### DOCUMENT PASSAGE:
Understanding what determines the strength of MHD turbulence in accretion discs is a question of fundamental theoretical and observational importance. In this work we investigate whether the dependence of the turbulent accretion disc stress ($\alpha$) on the magnetic Prandtl number (Pm) is sufficiently sensitive to induce thermal-viscous instability using 3D MHD simulations. We first investigate whether the $\alpha$-Pm dependence, found by many previous authors, has a physical or numerical origin by conducting a suite of local shearing-box simulations. We find that a definite $\alpha$-Pm dependence persists when simultaneously increasing numerical resolution and decreasing the absolute values of both the viscous and resistive dissipation coefficients. This points to a physical origin of the $\alpha$-Pm dependence. Using a further set of simulations which include realistic turbulent heating and radiative cooling, and by giving Pm a realistic physical dependence on the plasma temperature and density, we demonstrate that the $\alpha$-Pm dependence is sufficiently strong to lead to a local instability. We confirm that the instability manifests itself as an unstable limit cycle by mapping the local thermal-equilibrium curve of the disc. This is the first self-consistent MHD simulation demonstrating the Pm instability from first principles. This result is important because a physical Pm instability would lead to the global propagation of heating and cooling fronts and a transition between disc states on timescales compatible with the observed hard/soft state transitions in black hole binaries.

### STORED DATA:
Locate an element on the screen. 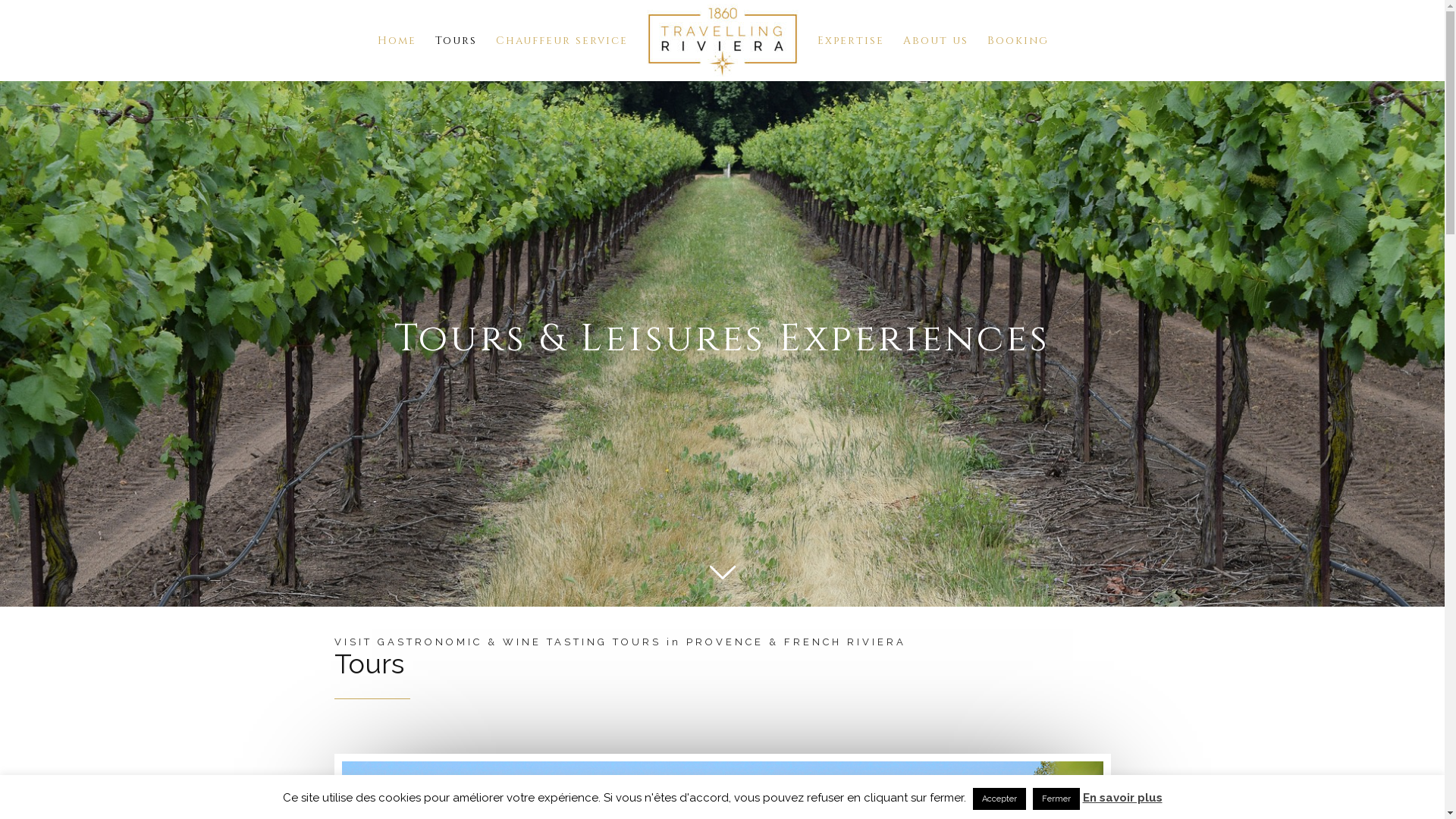 This screenshot has width=1456, height=819. 'Accepter' is located at coordinates (998, 798).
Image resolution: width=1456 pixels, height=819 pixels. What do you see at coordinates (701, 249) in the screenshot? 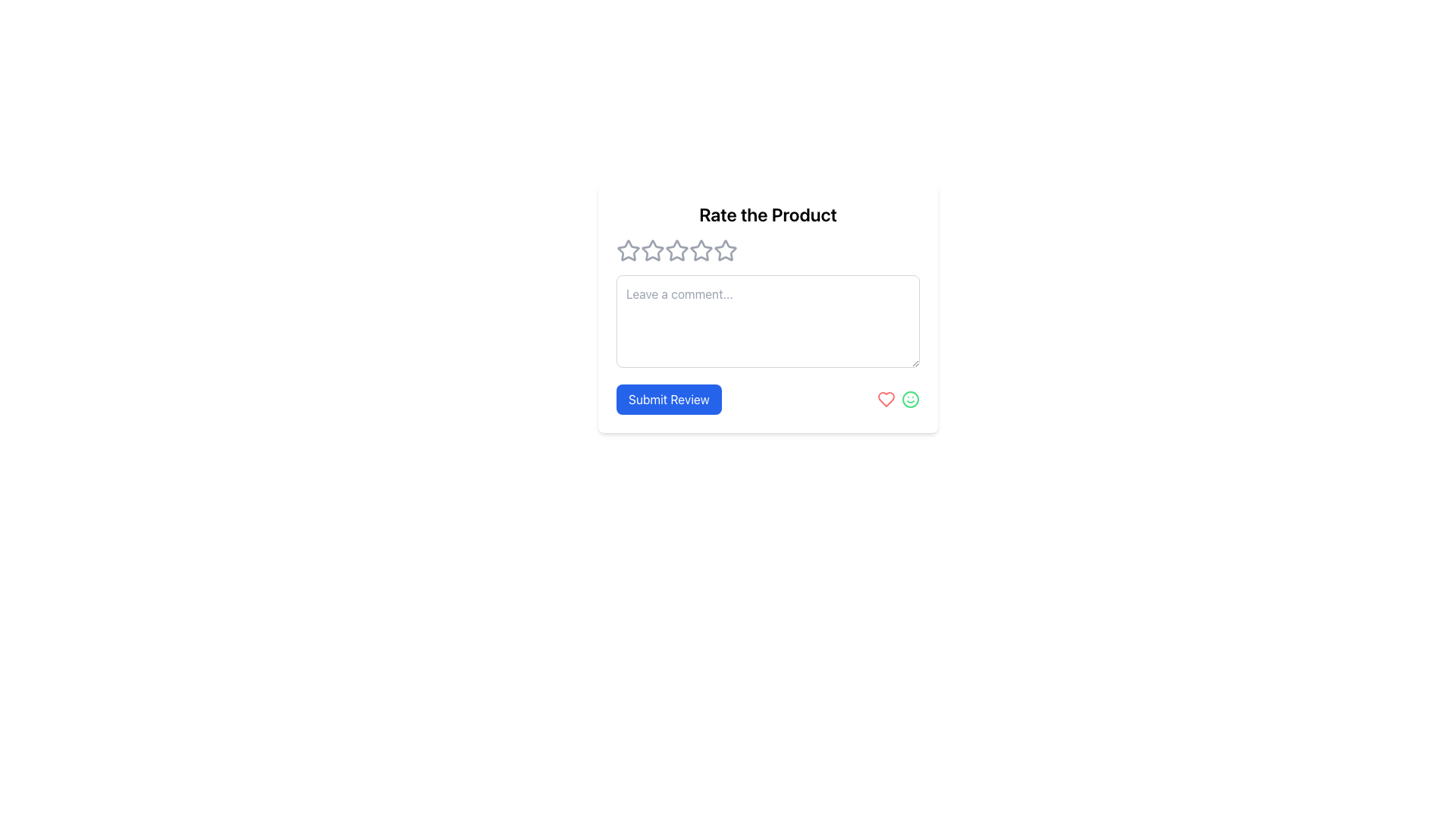
I see `the second star icon in the rating system located between the 'Rate the Product' heading and the comment input field` at bounding box center [701, 249].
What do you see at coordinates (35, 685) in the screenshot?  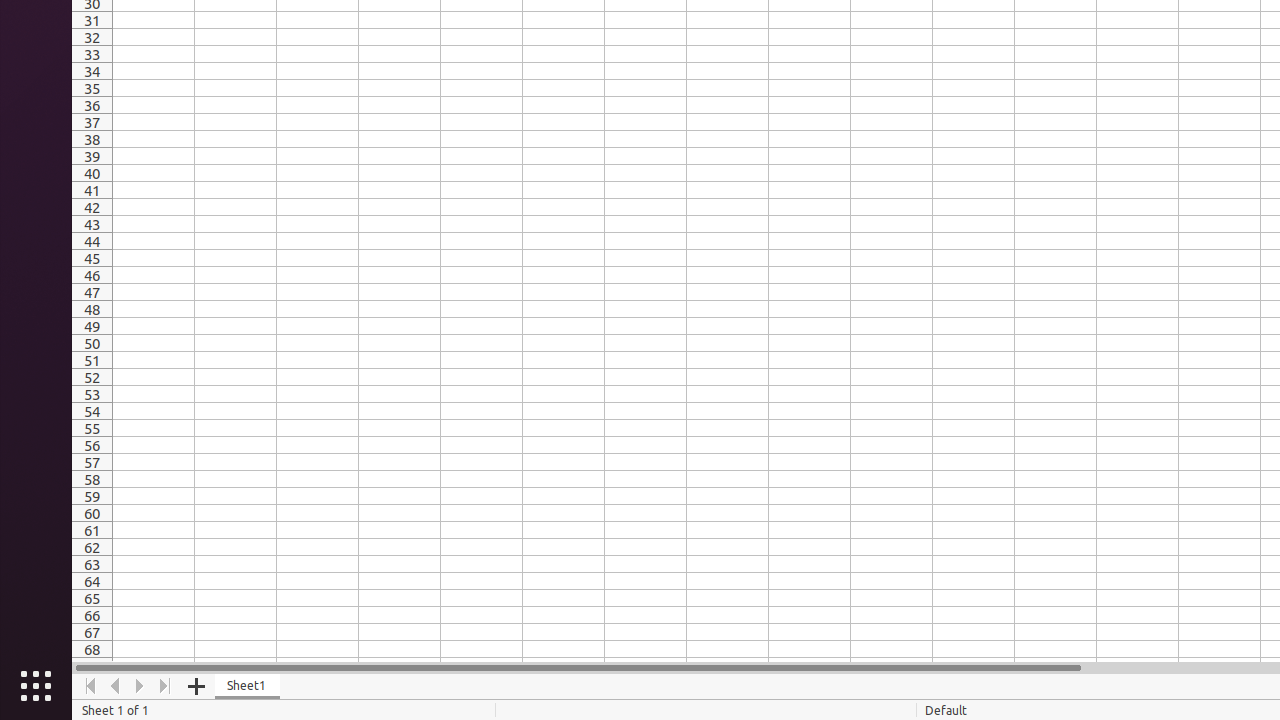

### AIM:
Copy out the passage on MHD turbulence in accretion discs at the top of the page, word for word and in full.

### RESULT FOR THIS TASK:
Understanding what determines the strength of MHD turbulence in accretion discs is a question of fundamental theoretical and observational importance. In this work we investigate whether the dependence of the turbulent accretion disc stress ($\alpha$) on the magnetic Prandtl number (Pm) is sufficiently sensitive to induce thermal-viscous instability using 3D MHD simulations. We first investigate whether the $\alpha$-Pm dependence, found by many previous authors, has a physical or numerical origin by conducting a suite of local shearing-box simulations. We find that a definite $\alpha$-Pm dependence persists when simultaneously increasing numerical resolution and decreasing the absolute values of both the viscous and resistive dissipation coefficients. This points to a physical origin of the $\alpha$-Pm dependence. Using a further set of simulations which include realistic turbulent heating and radiative cooling, and by giving Pm a realistic physical dependence on the plasma temperature and density, we demonstrate that the $\alpha$-Pm dependence is sufficiently strong to lead to a local instability. We confirm that the instability manifests itself as an unstable limit cycle by mapping the local thermal-equilibrium curve of the disc. This is the first self-consistent MHD simulation demonstrating the Pm instability from first principles. This result is important because a physical Pm instability would lead to the global propagation of heating and cooling fronts and a transition between disc states on timescales compatible with the observed hard/soft state transitions in black hole binaries.